## Extracted records
►
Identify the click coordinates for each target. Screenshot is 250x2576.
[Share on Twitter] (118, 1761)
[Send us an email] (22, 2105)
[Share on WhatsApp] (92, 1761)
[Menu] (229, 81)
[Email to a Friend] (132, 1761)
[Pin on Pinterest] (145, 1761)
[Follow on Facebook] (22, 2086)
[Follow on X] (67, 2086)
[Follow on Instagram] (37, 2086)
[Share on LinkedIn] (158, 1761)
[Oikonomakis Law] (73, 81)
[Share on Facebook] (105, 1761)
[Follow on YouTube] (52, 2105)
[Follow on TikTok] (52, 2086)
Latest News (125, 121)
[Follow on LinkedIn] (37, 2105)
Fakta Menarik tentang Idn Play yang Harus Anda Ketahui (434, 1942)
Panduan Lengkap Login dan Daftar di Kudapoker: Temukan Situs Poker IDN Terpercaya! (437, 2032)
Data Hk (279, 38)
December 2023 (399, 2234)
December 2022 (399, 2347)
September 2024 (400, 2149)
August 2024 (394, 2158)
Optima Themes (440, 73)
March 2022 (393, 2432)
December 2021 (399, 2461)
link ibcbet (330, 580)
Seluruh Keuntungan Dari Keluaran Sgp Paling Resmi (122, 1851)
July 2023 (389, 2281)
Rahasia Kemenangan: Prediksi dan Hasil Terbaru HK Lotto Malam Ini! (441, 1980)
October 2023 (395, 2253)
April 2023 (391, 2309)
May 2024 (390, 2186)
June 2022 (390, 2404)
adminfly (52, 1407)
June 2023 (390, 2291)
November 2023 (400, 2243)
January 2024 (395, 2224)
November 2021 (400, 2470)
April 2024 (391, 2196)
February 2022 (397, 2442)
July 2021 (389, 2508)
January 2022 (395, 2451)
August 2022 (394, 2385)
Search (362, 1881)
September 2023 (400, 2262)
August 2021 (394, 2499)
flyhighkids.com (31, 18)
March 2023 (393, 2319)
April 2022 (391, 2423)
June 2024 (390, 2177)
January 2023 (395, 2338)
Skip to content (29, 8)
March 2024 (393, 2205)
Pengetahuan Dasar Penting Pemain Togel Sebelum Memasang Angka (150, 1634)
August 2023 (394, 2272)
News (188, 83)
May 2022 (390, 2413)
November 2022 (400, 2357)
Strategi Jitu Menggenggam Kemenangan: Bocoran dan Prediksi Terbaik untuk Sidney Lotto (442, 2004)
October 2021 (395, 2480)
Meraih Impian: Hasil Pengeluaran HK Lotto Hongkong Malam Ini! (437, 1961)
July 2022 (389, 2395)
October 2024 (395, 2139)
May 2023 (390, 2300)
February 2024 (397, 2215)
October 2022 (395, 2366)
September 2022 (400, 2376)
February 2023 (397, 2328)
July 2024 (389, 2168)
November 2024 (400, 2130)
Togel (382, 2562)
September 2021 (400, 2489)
◄
## What you are asked to do
Reproduce each entry above without a single difference.

## Response to the task
Identify the click coordinates for each target. Screenshot is 250x2576.
[Share on Twitter] (118, 1761)
[Send us an email] (22, 2105)
[Share on WhatsApp] (92, 1761)
[Menu] (229, 81)
[Email to a Friend] (132, 1761)
[Pin on Pinterest] (145, 1761)
[Follow on Facebook] (22, 2086)
[Follow on X] (67, 2086)
[Follow on Instagram] (37, 2086)
[Share on LinkedIn] (158, 1761)
[Oikonomakis Law] (73, 81)
[Share on Facebook] (105, 1761)
[Follow on YouTube] (52, 2105)
[Follow on TikTok] (52, 2086)
Latest News (125, 121)
[Follow on LinkedIn] (37, 2105)
Fakta Menarik tentang Idn Play yang Harus Anda Ketahui (434, 1942)
Panduan Lengkap Login dan Daftar di Kudapoker: Temukan Situs Poker IDN Terpercaya! (437, 2032)
Data Hk (279, 38)
December 2023 (399, 2234)
December 2022 (399, 2347)
September 2024 (400, 2149)
August 2024 (394, 2158)
Optima Themes (440, 73)
March 2022 (393, 2432)
December 2021 (399, 2461)
link ibcbet (330, 580)
Seluruh Keuntungan Dari Keluaran Sgp Paling Resmi (122, 1851)
July 2023 (389, 2281)
Rahasia Kemenangan: Prediksi dan Hasil Terbaru HK Lotto Malam Ini! (441, 1980)
October 2023 (395, 2253)
April 2023 (391, 2309)
May 2024 (390, 2186)
June 2022 (390, 2404)
adminfly (52, 1407)
June 2023 (390, 2291)
November 2023 (400, 2243)
January 2024 (395, 2224)
November 2021 (400, 2470)
April 2024 (391, 2196)
February 2022 (397, 2442)
July 2021 (389, 2508)
January 2022 (395, 2451)
August 2022 (394, 2385)
Search (362, 1881)
September 2023 (400, 2262)
August 2021 (394, 2499)
flyhighkids.com (31, 18)
March 2023 (393, 2319)
April 2022 (391, 2423)
June 2024 (390, 2177)
January 2023 (395, 2338)
Skip to content (29, 8)
March 2024 (393, 2205)
Pengetahuan Dasar Penting Pemain Togel Sebelum Memasang Angka (150, 1634)
August 2023 (394, 2272)
News (188, 83)
May 2022 (390, 2413)
November 2022 (400, 2357)
Strategi Jitu Menggenggam Kemenangan: Bocoran dan Prediksi Terbaik untuk Sidney Lotto (442, 2004)
October 2021 (395, 2480)
Meraih Impian: Hasil Pengeluaran HK Lotto Hongkong Malam Ini! (437, 1961)
July 2022 (389, 2395)
October 2024 (395, 2139)
May 2023 (390, 2300)
February 2024 (397, 2215)
October 2022 (395, 2366)
September 2022 (400, 2376)
February 2023 (397, 2328)
July 2024 (389, 2168)
November 2024 (400, 2130)
Togel (382, 2562)
September 2021 (400, 2489)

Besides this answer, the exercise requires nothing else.